Hal ini terlihat bahwasannya Habibie merupakan profesional dan pekerja yang mempunyai tujuan dan orientasi yang jelas. Hal ini bisa dilihat bahwasannya pengalaman Habibie di Jerman menentukan pemikirannya serta cara kerjanya.

Habibie merupakan sosok yang disiplin dalam bekerja, ia menekankan pentingnya produktifitas . Hal ini terlihat ketika ia tiba di Nurtanio yang merupakan pabrikan pesawat pertama di Indonesia, Ia berusaha mengubah mindset kerja yang lama dengan mindset kerja yang baru.

“Orang harus rasional dan produktif. Sebelumnya mereka datang dan pergi seenaknya, tidak ada program yang berikan. Tidak ada cara menilai produktivitasnya. Pertama-tama misalnya saya bilang; orang-orang kerja disini hanya 5 hari seminggu. Sabtu Minggu prei. Alasan saya normal. Biar 5 hari dia konsentir. Sabtu dan Minggu dia rileks dengan keluarganya. Senin dia mulai lagi. Karena hal itu menentukan work, kedua: biasanya orang masuk seenaknya, pulang seenaknya”[11].

Disini terlihat, bahwasannya ketika Habibie menjadi seorang pimpinan sebuah organisasi, hal yang paling fundamental untuk mencapai sebuah tujuan adalah pembenahan sumber daya manusia. Budaya disiplin dan produktif ini, ia rasakan selama tinggal dan bekerja di Jerman.

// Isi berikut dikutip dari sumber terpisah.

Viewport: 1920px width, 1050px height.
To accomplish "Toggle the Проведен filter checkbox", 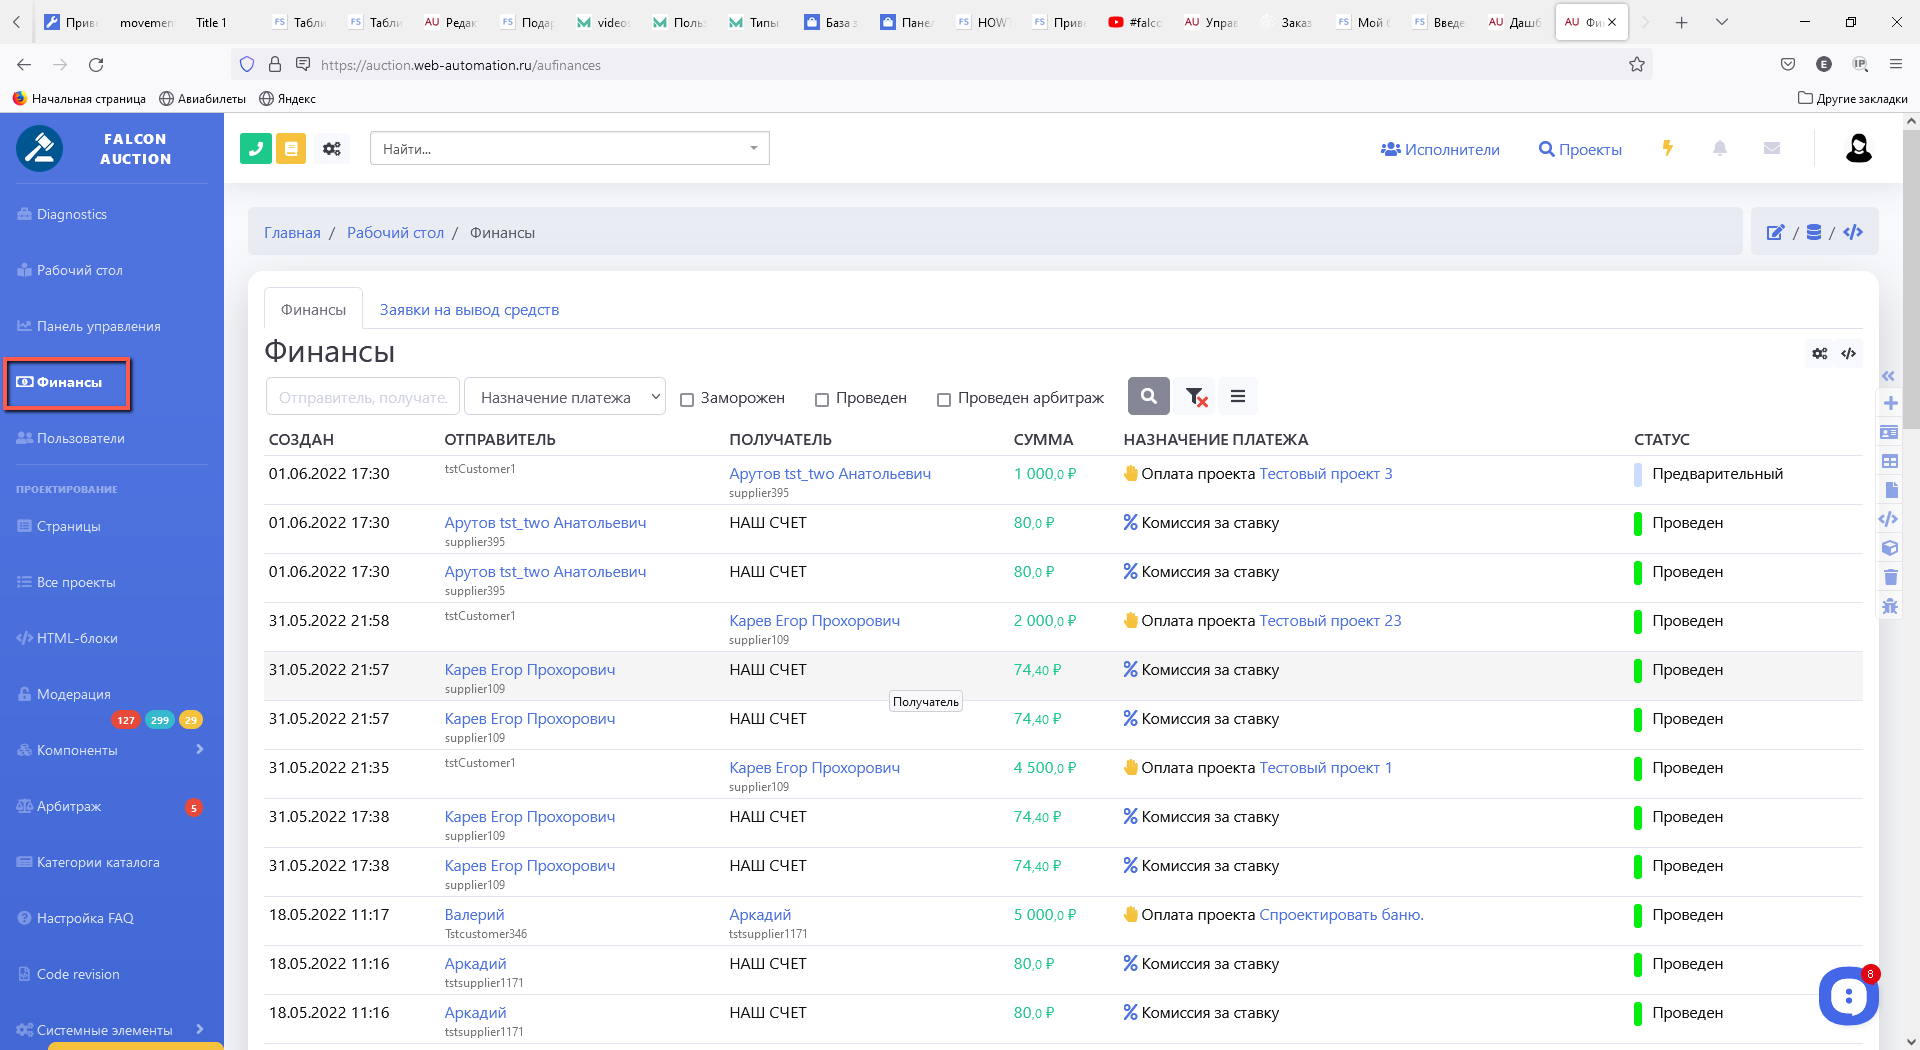I will click(x=822, y=400).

Selain itu Habibie mempunyai pribadi yang pragmatis, ekonomis, dan disiplin. Ia mengatakan, “Saya ini orang yang pragmatis. Kalau saya membangun kapal terbang harus sampai ke pasaran pada waktunya. Kalau tidak, saya akan rugi. Kalau saya kembangkan sesuatu, produknya harus berkualitas tinggi. Kalau tidak, saya rugi. Kalau saya mengembangkan ilmu pengetahuan mestilah diperhitungkan sedemikian rupa sehingga segala biaya, kualitas, dan jadwalnya saya bisa kendalikan. Itu sudah mendarah daging”[12].

Dalam melihat orang-orang Indonesia Habibie berpandangan bahwasannya mereka bukan merupakan problem sosial. Ia melihat bahwasannya, orang-orang Indonesia ini merupakan potensi nasional. Tentunya, potensi nasional ini digunakan untuk pembangunan bangsa. Ia mengibaratkan, “potensi mereka yang seperti computer sebesar dunia itu jumlahnya banyak. Cuma belum dipakai. Belum tahu sistemnya dan mekanismenya bagaimana”[13].

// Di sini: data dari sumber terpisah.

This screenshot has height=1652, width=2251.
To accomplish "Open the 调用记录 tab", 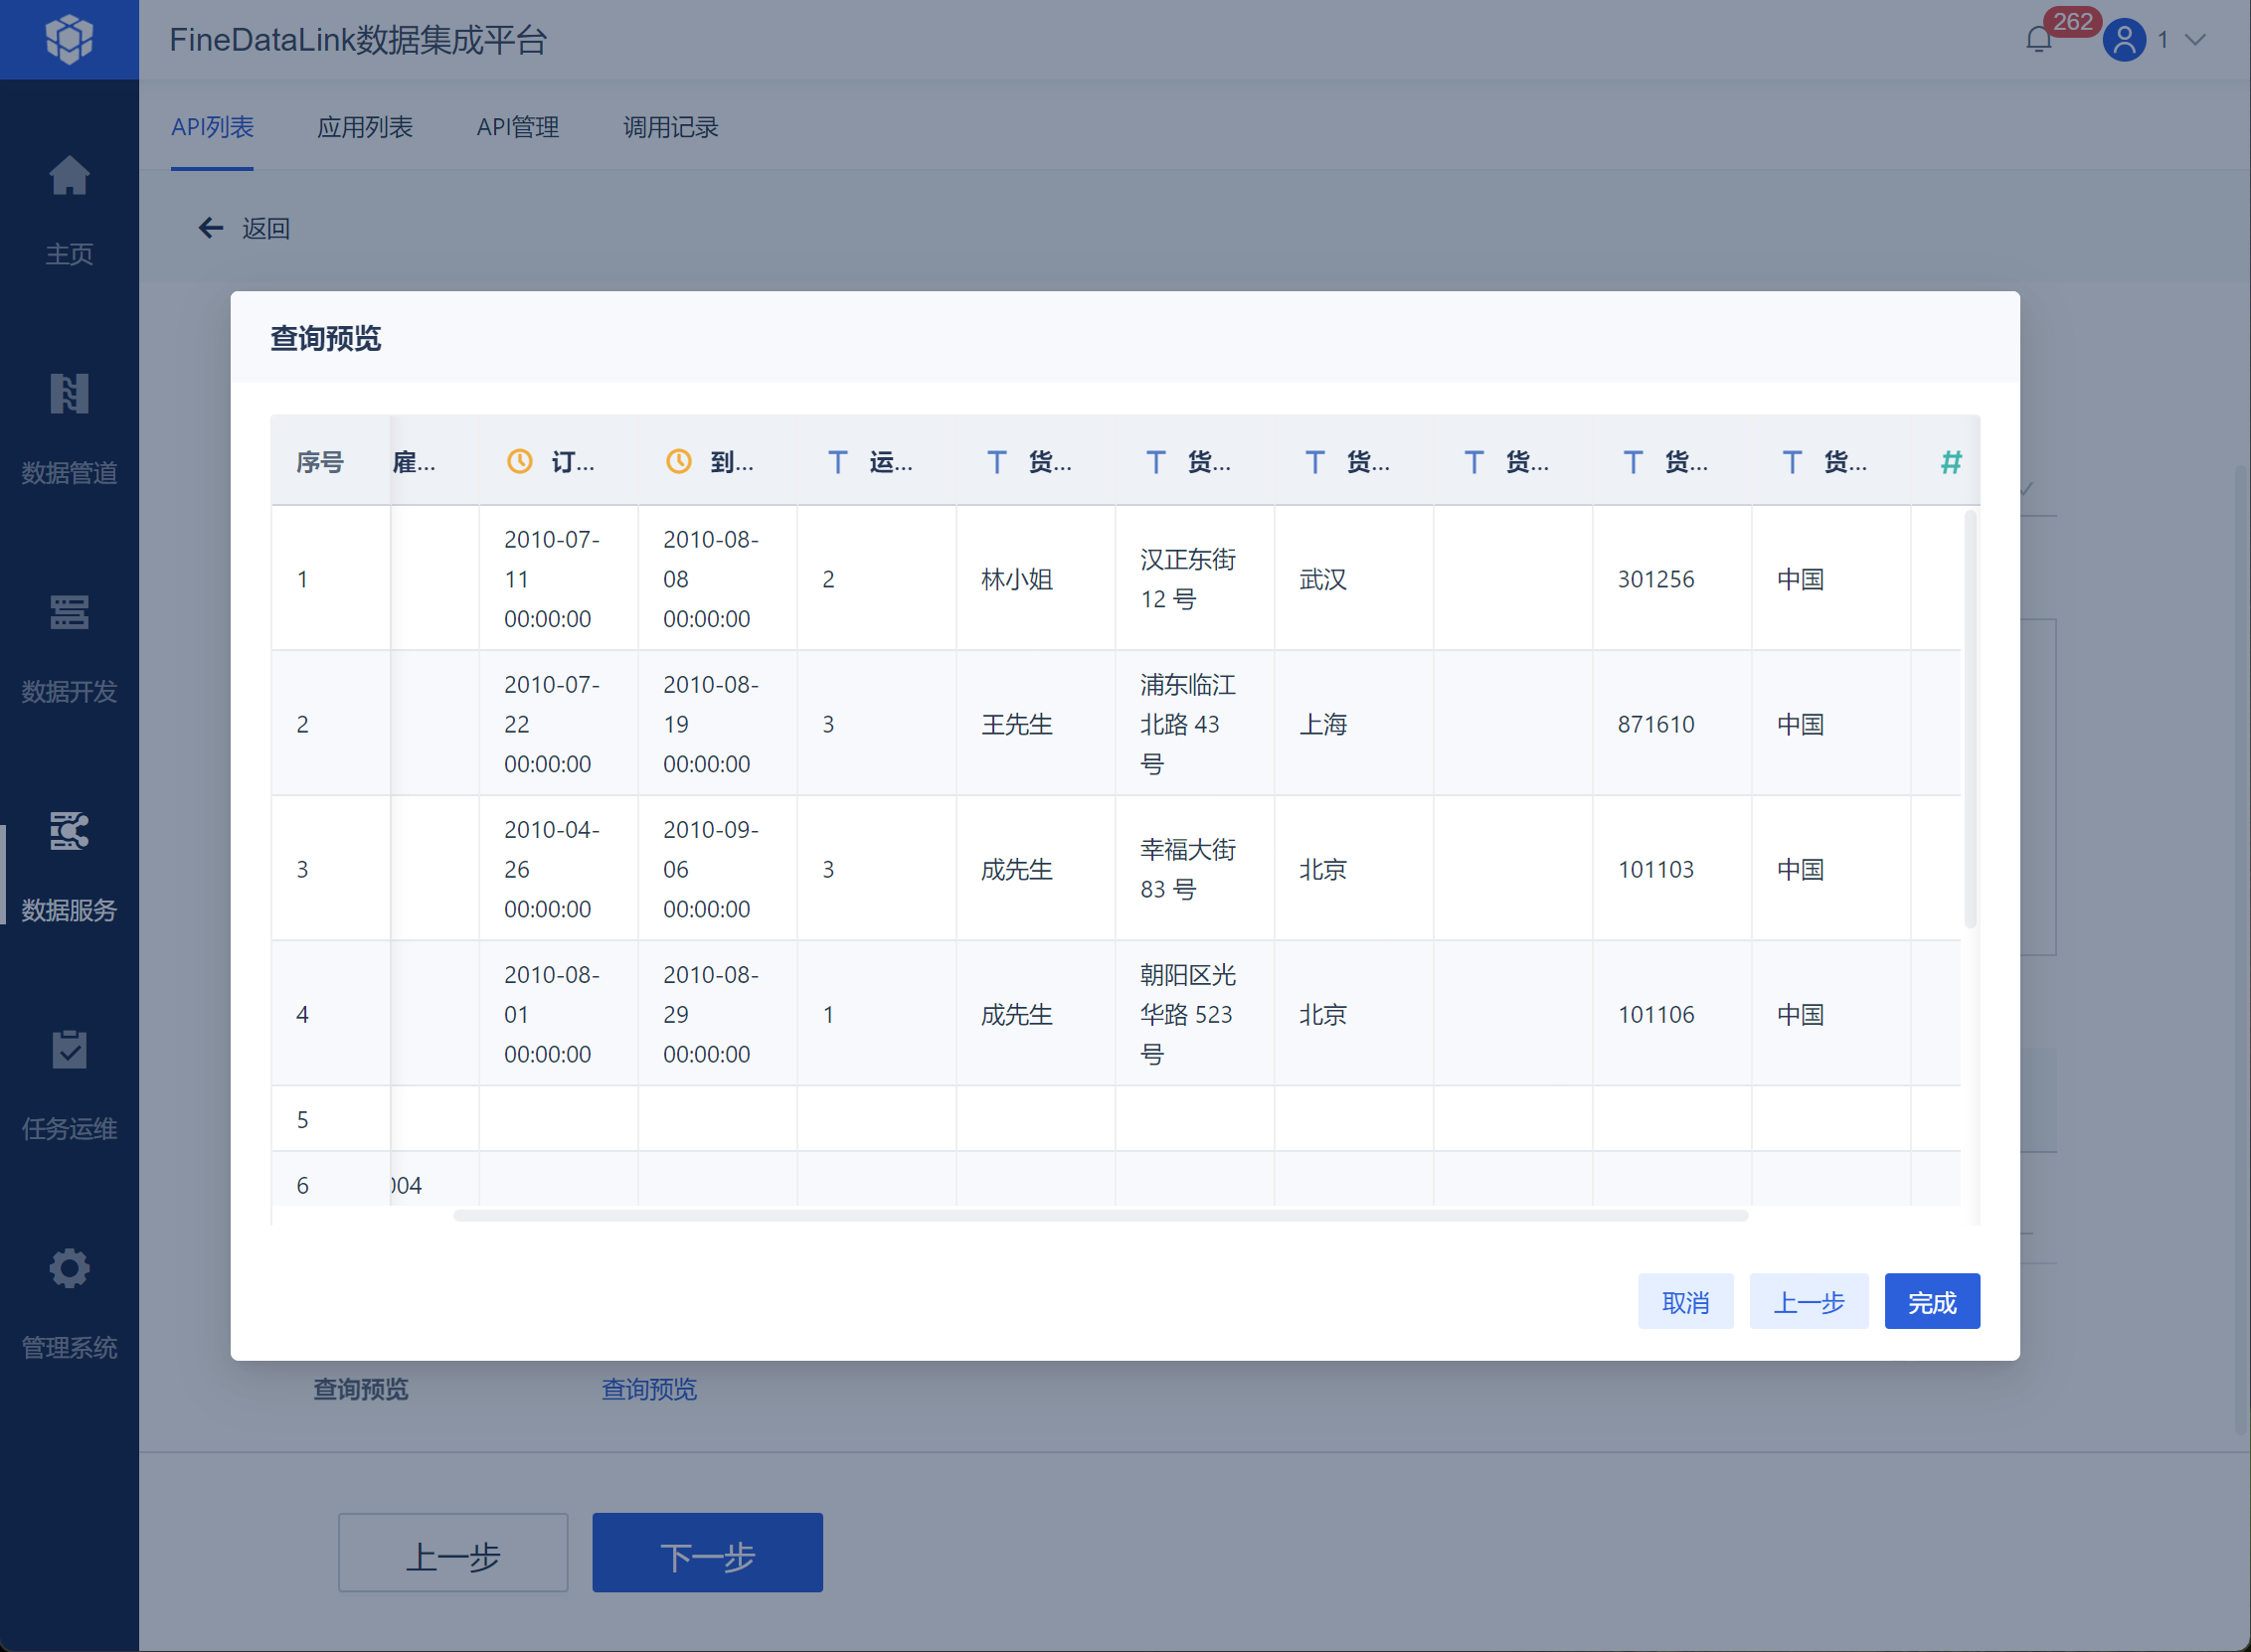I will (x=670, y=127).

Selain itu ia mengatakan “Kalau kita melihat suatu persoalan sebagai sosial problem, maka approach untuk mencari penyelsaiannya lain daripada kalau kita melihatnya sebagai suatu potensi”[14].  Ia melihat bahwasannya apa yang dilihat sebagai problem bisa dijadikan sebagai peluang untuk mencapai kemajuan bangsa untuk kedepannnya.

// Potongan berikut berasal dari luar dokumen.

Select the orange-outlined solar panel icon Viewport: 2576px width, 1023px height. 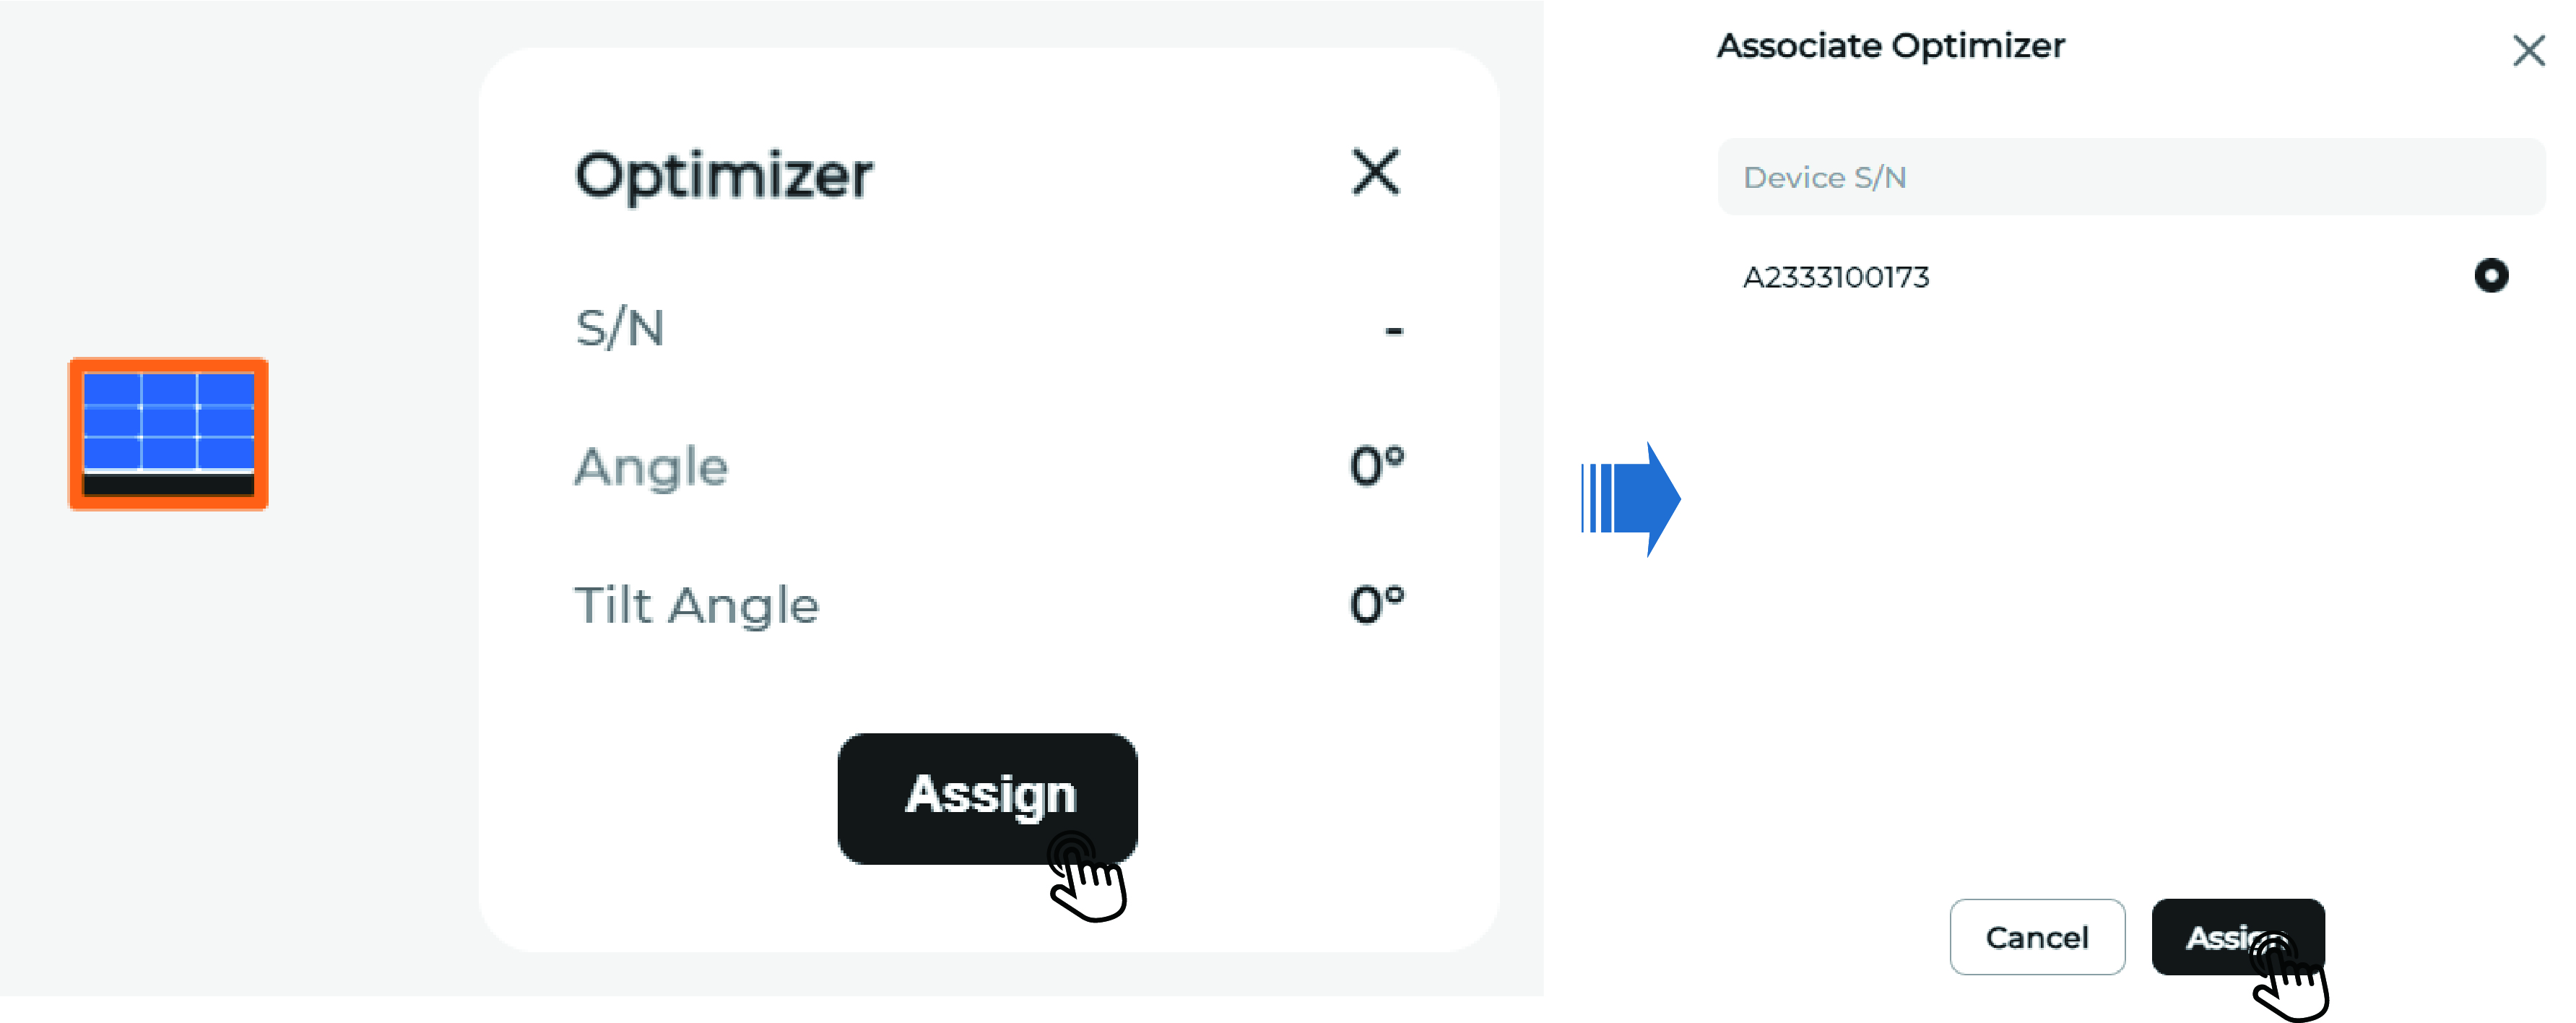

Habibie merupakan sosok professional dibidangnya. Ia merupakan sosok rasional yang mempunyai orientasi kerja yang jelas, serta tujuan kerja yang jelas. Ia menunjukan kepada Presiden Soeharto bahwasaannya ia merupakan sosok yang murni berkarir sesuai dibidangnya dan tidak berafliasi pada ideologi politik tertentu.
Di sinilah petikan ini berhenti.